What is Kyber Network?
Kyber Network is known to be an Ethereum-based protocol that allows instant conversion and exchange of cryptocurrencies and digital assets with high liquidity. It performs all the actions on the blockchain.
The centralized exchanges are under fire for the slow process times and security vulnerabilities. It could take days to withdraw the funds from an exchange in some instances. Kyber network offers a decentralized and on-chain exchange but tends to remove the order book. With this, the platform gets the ability to exchange crypto instantaneously at minimal cost securely.
How does Kyber Network Work?
Kyber Network is used as a medium for transferring tokens from one person to another, and therefore, it is more than just an exchange. This can be good for the P2P transfers, while the token that one sends should be matching the specific token that the receiver wants to receive.
- Kyber Network roles
The following are the different roles in the Kyber Network.

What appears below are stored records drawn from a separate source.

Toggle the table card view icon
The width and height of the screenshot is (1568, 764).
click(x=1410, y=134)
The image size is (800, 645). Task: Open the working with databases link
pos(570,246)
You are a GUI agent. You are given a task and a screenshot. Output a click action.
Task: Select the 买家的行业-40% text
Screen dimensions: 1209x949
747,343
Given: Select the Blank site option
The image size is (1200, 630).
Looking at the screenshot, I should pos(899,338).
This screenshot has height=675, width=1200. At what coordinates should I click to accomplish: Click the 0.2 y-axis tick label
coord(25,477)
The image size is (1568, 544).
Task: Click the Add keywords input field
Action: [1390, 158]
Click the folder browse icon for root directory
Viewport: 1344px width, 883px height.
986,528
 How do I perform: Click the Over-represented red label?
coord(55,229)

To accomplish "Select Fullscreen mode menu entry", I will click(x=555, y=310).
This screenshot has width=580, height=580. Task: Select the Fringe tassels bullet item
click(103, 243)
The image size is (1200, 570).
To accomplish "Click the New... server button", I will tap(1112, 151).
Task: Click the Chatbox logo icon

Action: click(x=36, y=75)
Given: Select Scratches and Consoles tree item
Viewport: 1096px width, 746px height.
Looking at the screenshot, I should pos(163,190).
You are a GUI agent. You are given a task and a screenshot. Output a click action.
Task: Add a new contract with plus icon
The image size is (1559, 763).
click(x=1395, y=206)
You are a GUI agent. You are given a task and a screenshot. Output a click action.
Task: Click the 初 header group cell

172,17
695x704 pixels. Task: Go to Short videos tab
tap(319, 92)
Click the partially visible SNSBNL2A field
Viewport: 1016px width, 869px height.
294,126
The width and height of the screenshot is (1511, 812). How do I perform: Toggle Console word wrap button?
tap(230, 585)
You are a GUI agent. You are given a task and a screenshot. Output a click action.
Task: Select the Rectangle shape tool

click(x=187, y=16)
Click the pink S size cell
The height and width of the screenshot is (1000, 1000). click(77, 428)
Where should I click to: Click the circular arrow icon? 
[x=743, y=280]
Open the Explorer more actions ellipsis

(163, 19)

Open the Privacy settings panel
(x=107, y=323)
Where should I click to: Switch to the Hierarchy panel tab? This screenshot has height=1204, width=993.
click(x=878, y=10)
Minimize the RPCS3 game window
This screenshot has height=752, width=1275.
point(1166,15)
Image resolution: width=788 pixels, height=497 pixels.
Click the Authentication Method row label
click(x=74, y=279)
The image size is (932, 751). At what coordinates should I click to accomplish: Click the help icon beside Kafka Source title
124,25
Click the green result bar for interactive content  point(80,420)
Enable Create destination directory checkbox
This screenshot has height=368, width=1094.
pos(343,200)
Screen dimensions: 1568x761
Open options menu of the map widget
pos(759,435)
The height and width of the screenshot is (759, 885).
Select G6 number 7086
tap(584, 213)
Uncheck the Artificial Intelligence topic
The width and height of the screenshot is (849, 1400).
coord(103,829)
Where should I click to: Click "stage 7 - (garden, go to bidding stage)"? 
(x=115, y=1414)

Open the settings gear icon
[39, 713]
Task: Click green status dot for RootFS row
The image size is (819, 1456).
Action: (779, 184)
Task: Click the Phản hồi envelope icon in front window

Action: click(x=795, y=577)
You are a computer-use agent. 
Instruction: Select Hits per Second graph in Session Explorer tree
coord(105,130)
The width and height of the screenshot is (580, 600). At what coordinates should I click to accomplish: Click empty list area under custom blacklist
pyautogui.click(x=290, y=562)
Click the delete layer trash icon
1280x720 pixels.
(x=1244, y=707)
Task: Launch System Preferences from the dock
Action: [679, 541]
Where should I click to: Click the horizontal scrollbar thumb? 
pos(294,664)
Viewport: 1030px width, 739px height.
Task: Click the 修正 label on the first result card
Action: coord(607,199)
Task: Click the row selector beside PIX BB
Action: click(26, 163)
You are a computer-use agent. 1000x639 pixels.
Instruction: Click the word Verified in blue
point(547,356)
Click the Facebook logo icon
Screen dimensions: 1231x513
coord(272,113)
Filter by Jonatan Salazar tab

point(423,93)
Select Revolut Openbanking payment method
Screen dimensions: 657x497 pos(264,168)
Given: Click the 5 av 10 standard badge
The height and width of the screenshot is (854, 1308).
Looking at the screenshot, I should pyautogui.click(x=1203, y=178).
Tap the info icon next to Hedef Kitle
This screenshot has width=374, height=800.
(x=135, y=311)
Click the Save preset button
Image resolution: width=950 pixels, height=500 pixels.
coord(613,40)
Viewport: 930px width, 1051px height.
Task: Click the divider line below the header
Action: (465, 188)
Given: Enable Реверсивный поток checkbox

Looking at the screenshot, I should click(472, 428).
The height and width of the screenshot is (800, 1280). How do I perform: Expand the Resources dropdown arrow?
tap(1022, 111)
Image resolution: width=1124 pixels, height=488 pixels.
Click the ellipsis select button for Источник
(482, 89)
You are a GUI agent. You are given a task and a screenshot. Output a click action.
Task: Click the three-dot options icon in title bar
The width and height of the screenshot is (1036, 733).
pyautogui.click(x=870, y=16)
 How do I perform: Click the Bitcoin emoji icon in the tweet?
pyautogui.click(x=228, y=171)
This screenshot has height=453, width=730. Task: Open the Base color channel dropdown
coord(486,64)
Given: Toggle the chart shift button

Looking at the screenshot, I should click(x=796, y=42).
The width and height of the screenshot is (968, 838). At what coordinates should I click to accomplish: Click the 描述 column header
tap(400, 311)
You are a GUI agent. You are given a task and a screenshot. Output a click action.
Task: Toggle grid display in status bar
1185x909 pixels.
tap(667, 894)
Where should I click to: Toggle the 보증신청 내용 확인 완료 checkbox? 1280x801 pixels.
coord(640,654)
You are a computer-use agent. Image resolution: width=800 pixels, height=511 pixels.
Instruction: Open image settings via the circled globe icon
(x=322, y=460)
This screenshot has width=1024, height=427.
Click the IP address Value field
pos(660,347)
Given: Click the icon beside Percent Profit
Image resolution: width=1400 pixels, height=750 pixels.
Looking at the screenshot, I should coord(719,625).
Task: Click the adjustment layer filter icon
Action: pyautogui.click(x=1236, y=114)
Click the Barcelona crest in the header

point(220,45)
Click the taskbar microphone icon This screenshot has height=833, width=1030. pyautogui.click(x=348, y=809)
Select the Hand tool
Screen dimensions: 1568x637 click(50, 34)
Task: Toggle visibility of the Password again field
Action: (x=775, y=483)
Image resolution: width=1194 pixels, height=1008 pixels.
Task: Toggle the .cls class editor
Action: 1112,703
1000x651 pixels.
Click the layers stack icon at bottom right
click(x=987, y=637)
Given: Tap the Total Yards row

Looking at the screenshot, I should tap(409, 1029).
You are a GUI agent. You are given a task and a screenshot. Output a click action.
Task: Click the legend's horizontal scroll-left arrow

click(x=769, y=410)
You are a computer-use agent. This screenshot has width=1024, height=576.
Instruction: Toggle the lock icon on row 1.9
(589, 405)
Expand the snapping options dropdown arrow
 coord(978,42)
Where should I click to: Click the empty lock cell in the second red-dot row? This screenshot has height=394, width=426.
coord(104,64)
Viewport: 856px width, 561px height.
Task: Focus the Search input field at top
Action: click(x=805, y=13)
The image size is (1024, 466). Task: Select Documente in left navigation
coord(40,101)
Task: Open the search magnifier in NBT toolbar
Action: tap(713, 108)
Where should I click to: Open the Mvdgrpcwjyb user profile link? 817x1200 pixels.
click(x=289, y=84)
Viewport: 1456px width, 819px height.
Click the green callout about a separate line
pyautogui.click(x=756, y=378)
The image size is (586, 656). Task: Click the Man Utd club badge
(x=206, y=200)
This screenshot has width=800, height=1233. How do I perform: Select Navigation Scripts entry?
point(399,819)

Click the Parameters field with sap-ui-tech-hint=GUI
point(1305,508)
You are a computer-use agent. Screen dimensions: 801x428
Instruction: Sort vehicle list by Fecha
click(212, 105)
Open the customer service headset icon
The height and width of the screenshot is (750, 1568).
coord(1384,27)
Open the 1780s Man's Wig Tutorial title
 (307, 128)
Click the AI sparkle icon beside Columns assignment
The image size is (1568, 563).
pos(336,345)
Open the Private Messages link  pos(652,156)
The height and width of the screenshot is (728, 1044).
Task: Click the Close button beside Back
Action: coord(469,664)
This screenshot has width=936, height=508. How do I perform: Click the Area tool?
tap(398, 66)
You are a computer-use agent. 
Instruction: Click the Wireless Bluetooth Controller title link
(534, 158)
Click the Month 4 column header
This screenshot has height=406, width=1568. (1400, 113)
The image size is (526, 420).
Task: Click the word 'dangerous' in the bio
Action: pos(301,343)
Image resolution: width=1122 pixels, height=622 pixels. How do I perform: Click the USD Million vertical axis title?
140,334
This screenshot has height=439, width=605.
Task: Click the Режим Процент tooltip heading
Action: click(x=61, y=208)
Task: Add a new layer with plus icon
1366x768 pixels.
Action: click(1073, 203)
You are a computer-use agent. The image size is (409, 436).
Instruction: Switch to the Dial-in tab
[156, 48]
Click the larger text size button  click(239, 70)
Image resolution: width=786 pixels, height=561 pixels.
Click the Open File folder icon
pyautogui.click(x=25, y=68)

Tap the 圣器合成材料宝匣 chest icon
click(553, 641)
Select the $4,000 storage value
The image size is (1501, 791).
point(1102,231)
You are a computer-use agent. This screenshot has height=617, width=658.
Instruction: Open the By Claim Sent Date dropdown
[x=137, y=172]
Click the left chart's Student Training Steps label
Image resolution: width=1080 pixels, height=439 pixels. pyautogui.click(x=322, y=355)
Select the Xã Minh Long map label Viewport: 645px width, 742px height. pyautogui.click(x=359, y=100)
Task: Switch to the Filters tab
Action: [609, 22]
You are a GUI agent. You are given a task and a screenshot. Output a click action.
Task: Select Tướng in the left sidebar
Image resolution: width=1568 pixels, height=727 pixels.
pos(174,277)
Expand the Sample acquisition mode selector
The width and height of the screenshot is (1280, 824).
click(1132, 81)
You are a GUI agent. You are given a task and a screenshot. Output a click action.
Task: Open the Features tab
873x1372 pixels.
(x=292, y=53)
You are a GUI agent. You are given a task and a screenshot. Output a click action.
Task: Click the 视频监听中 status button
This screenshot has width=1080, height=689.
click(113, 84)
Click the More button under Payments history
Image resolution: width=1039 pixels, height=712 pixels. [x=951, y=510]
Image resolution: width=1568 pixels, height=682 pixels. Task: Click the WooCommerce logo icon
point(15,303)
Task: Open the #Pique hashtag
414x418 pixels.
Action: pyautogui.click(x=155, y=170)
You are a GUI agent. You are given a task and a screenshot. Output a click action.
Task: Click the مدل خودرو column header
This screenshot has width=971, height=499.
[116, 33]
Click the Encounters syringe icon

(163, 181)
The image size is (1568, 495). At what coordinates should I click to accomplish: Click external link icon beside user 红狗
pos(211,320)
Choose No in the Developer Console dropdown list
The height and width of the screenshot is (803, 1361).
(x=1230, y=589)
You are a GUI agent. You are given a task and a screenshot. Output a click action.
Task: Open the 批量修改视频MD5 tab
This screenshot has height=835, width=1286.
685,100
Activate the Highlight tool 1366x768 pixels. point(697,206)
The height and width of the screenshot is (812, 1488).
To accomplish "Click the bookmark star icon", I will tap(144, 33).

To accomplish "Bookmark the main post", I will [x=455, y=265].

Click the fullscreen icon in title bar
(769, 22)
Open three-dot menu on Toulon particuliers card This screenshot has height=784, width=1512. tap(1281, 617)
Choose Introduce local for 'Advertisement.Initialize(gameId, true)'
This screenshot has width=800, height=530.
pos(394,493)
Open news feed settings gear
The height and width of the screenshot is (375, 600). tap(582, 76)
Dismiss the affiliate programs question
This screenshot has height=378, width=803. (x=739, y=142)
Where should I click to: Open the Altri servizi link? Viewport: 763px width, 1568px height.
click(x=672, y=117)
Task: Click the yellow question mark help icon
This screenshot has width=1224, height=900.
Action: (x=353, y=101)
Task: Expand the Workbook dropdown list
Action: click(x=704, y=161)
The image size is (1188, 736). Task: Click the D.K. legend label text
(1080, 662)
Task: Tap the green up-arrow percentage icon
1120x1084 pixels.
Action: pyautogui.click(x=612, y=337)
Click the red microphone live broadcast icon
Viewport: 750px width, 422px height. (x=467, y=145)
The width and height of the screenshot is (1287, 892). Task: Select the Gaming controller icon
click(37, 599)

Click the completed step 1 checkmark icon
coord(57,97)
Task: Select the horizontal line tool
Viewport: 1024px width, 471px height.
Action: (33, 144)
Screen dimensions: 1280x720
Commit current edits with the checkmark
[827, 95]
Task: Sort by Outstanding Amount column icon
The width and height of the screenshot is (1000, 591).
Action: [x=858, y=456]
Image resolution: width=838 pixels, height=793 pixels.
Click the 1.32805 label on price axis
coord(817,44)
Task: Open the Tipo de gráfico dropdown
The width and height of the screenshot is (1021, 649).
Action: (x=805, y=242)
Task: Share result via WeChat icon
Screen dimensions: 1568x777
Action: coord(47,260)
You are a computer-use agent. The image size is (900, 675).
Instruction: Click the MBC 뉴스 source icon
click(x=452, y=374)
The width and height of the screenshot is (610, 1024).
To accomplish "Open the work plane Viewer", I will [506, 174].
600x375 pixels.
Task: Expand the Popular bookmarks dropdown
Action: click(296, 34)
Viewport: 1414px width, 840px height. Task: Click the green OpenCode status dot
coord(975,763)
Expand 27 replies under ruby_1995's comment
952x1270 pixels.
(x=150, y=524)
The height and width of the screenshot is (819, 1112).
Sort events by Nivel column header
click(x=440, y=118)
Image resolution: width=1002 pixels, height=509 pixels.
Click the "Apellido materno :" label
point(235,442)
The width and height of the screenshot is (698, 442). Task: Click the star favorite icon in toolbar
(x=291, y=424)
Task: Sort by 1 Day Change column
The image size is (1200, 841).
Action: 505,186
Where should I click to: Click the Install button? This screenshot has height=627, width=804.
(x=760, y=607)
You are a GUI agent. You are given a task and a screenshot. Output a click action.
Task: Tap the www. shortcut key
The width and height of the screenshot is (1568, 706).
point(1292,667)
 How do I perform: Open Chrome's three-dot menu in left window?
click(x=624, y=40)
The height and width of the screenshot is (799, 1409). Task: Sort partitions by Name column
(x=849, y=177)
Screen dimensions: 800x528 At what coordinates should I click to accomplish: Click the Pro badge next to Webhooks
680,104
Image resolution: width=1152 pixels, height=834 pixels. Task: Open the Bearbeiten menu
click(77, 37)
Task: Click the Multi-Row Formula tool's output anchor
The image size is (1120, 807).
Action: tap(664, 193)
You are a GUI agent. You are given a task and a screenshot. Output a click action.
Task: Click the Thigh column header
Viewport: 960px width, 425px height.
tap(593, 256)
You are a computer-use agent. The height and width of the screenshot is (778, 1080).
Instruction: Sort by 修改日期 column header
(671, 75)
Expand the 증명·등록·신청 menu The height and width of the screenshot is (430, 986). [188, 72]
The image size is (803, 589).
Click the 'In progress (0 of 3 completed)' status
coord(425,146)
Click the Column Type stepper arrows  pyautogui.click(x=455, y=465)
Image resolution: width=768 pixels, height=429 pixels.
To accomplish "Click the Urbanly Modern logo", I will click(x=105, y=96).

The users send and receive tokens to or from the network. They could either be individuals, smart contract accounts, or merchants.
- Reserve Entities
They bring liquidity to the platform and can be internal or hosted by a registered third-party. It depends on whether or not the public contributes to their reserves, and they could be public or private.
- Reserve Contributors
They provide funds to the Reserve Entities and are only associated with the public Reserve Entities and share profits from the reserve.
- Reserve Manager
The reserve manager calculates exchange rates, maintains the reserve, and enters the rates into the network.
- Kyber Network Operator
The operator adds or removes the reserve entities and controls which tokens are to be listed.
- Dynamic reserve pool
The dynamic reserve pool helps to maintain Kyber Network liquidity. This pool has all the reserve entities because multiple entities in a pool prevent monopolization and keep the exchange rates quite competitive.
With the help of the external reserve entities, Kyber Network prevents centralization and opens its doors to the low volume token listings. External reserves may not have issues taking on the risk of storing popular tokens that the Kyber reserves don’t list.
Kyber Network Crystal (KNC)
This is an ERC20 token that the Reserve Managers have to purchase for operating a reserve on the network. When the exchange occurs, it charges a small KNC fee to the reserve. The fees are used for the operational costs and reward third parties who can bring volume to the network.
When the promotional amount is used on the two things, then the remaining tokens are burned. This burning causes the circulation supply to decrease, thus making the token deflationary. When combined with the increase in demand, this must ideally cause the price to increase.
Kyber Network is undoubtedly an exciting protocol that brings security, speed, and liquidity to the exchange process of cryptocurrency. This project combines a reserve warehouse with the on-chain exchanges to get the best centralized and decentralized systems. The price of KNC has not reflected it, but the Kyber team has produced results with KyberSwap and KyberDeveloper release and partners with many reputable blockchain companies.